═══ GIVEN ENTRIES ═══

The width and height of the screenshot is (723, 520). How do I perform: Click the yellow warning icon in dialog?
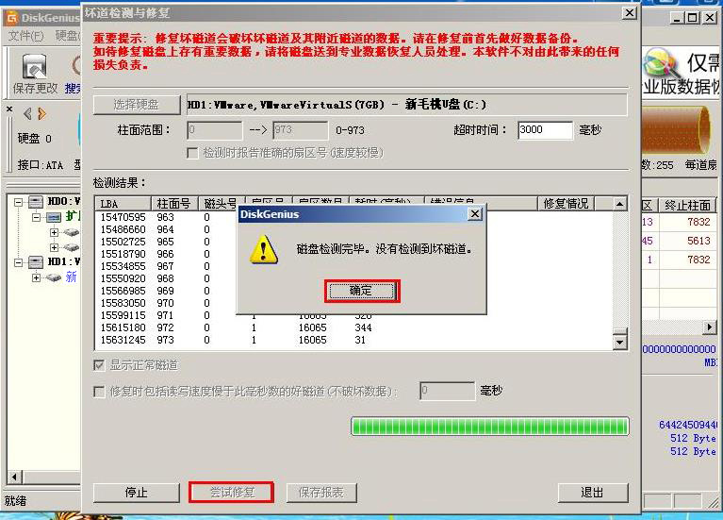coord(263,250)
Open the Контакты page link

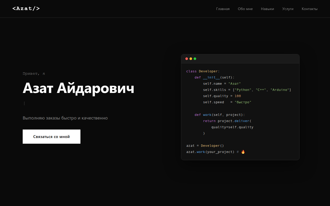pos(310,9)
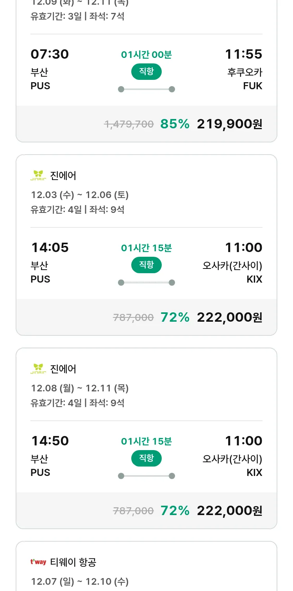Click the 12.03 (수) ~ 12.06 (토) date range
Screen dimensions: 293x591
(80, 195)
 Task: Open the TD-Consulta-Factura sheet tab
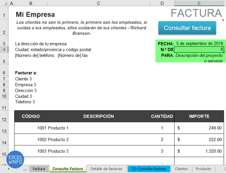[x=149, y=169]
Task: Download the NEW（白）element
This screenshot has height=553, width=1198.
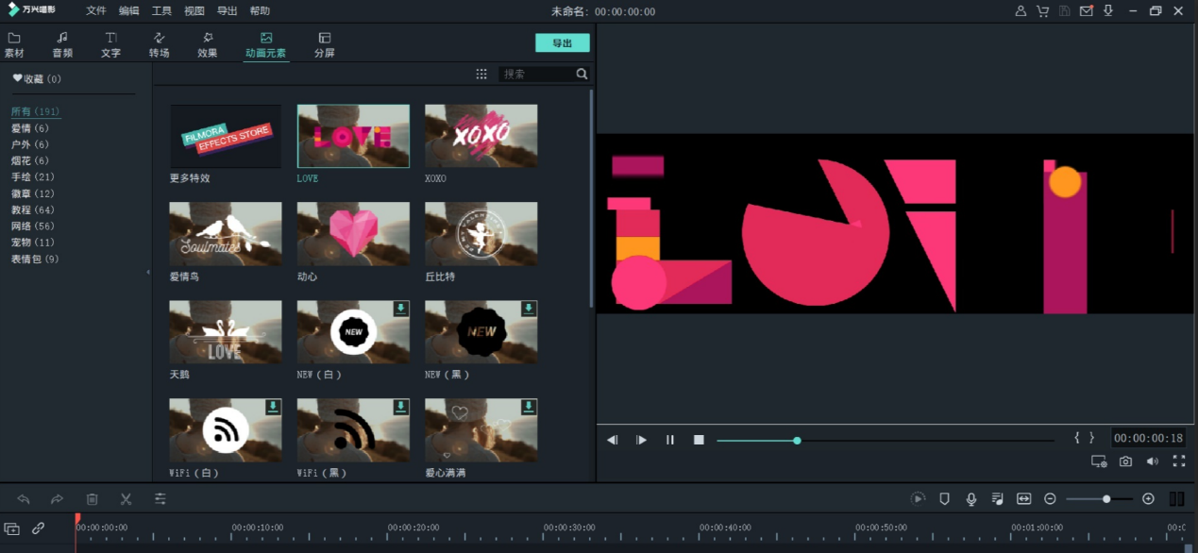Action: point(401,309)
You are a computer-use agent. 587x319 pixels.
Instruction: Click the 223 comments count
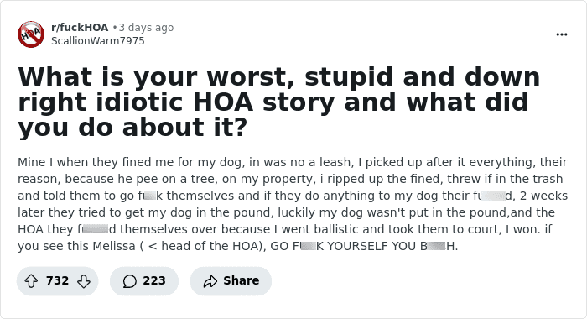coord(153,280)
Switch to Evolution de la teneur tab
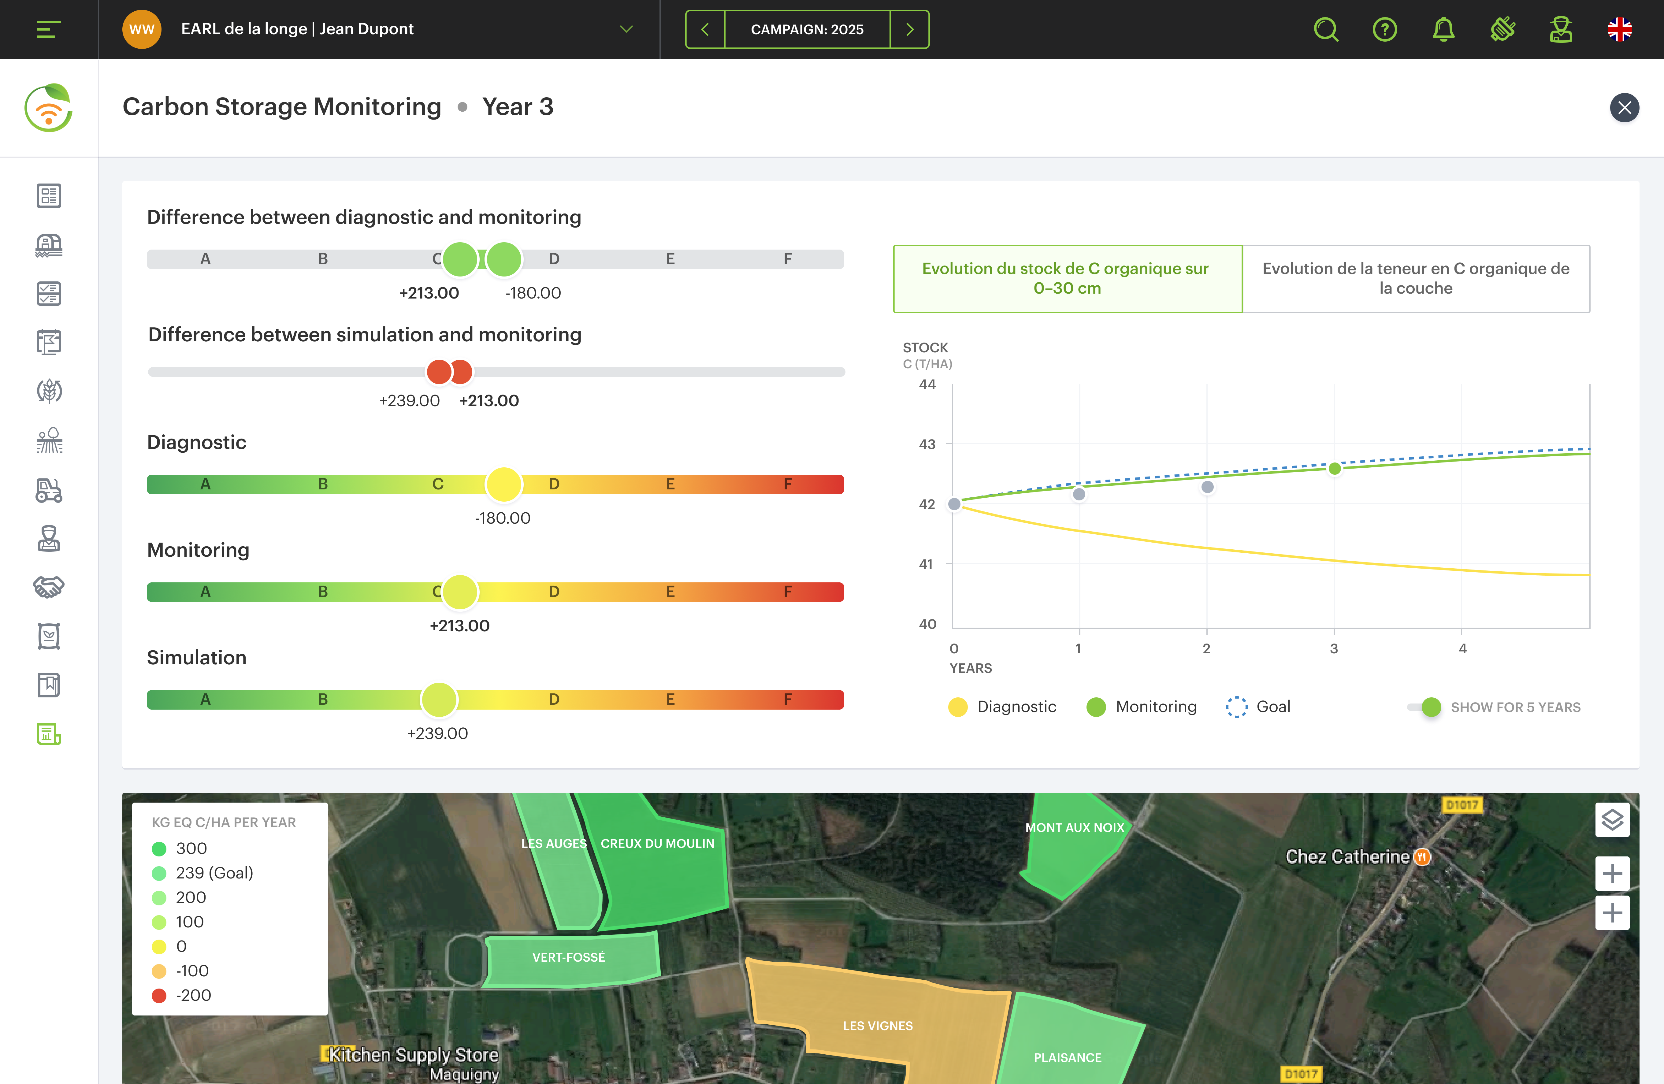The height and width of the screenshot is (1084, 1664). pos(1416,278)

═══

ABOUT THIS EXERCISE: Each entry, word for word, belongs in your answer; each picture does not.

ANSWER BOX:
The width and height of the screenshot is (723, 520). How do I perform: Click the yellow warning icon in dialog?
coord(263,250)
Open the Контакты page link

pos(310,9)
Click the 12.03 (수) ~ 12.06 (토) date range
Screen dimensions: 293x591
(80, 195)
 Task: Open the TD-Consulta-Factura sheet tab
[x=149, y=169]
Task: Download the NEW（白）element
This screenshot has height=553, width=1198.
Action: point(401,309)
You are a computer-use agent. 587x319 pixels.
Instruction: Click the 223 comments count
coord(153,280)
Switch to Evolution de la teneur tab
The height and width of the screenshot is (1084, 1664). pos(1416,278)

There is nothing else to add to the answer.